In the first article, using an in-depth study of three Oregon-based forest product
companies, I focus on the refinement of the scales to be used in the next stages
of the project. The administration of a questionnaire to a sample of floor
employees and management allowed the refinement of scales for the following
constructs: Climate for Innovation, Organizational Commitment, and Interest in
Innovation.
The second article presents an in-depth case study of the most innovative
company selected from the previous three. A questionnaire was administered to
70% of the employees and management, followed by qualitative interviews to a
sample of them. The aim was to acquire a better understanding of the dynamics
involved in the model. Findings validated the measurement properties of the
scales and the structure of the model, showing significant positive correlations
among Climate for Innovation, Job Satisfaction, and Organizational Commitment,
measured as identification and involvement. Having a capable and committed
management was found to be crucial in developing innovativeness within the
firm.
In the third article, the domain of interest is expanded to a nationwide study,
including the complete US forest products industry, with 219 responding firms
representing both primary and secondary manufacturers. General Managers and
executives answered the questionnaire allowing for the assessment of the full
theoretical model, including firm performance and Innovation Strategy. Results
supported the model, finding a positive and significant relationship among all
factors. Innovativeness is found to be affected by the organizational climate, with
five dimensions of climate fostering it. Similarly, Innovation Strategy acts is found
to act as an antecedent to Innovativeness. Innovativeness acts as a positive
mediator between Climate for Innovation and Firm Performance. This is
especially true for secondary manufacturers, who seem to be in a better position
to capitalize on having a pro-innovation orientation. Climate for Innovation is also
found to have a positive, direct effect on Firm Performance.

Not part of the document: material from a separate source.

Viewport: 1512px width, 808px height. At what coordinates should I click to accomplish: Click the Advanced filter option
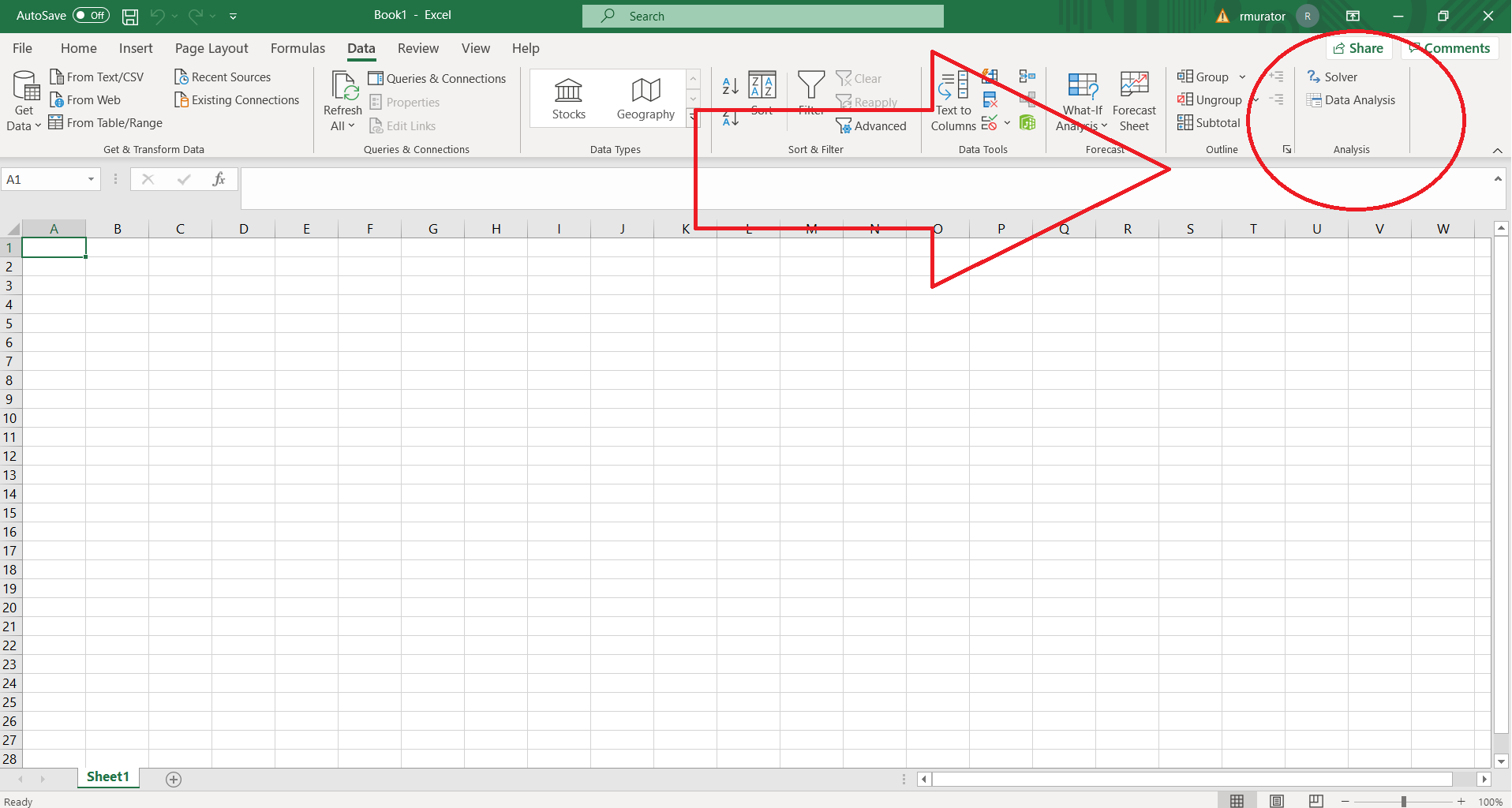(x=871, y=125)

This study contributes to the literature on innovation by offering an integrative
theoretical framework, tested and analyzed with powerful techniques (structural
equation modeling). Results place Innovativeness as a cultural phenomenon that
can be directly affected by organizational dynamics of the work environment.
This has clear managerial implications, and it is shown how management can
foster Innovativeness by implementing an organic Innovation Strategy and by
facilitating a Climate for Innovation. This climate is characterized by high levels of
autonomy, supervisor encouragement, team cohesion, and openness to ideas and change.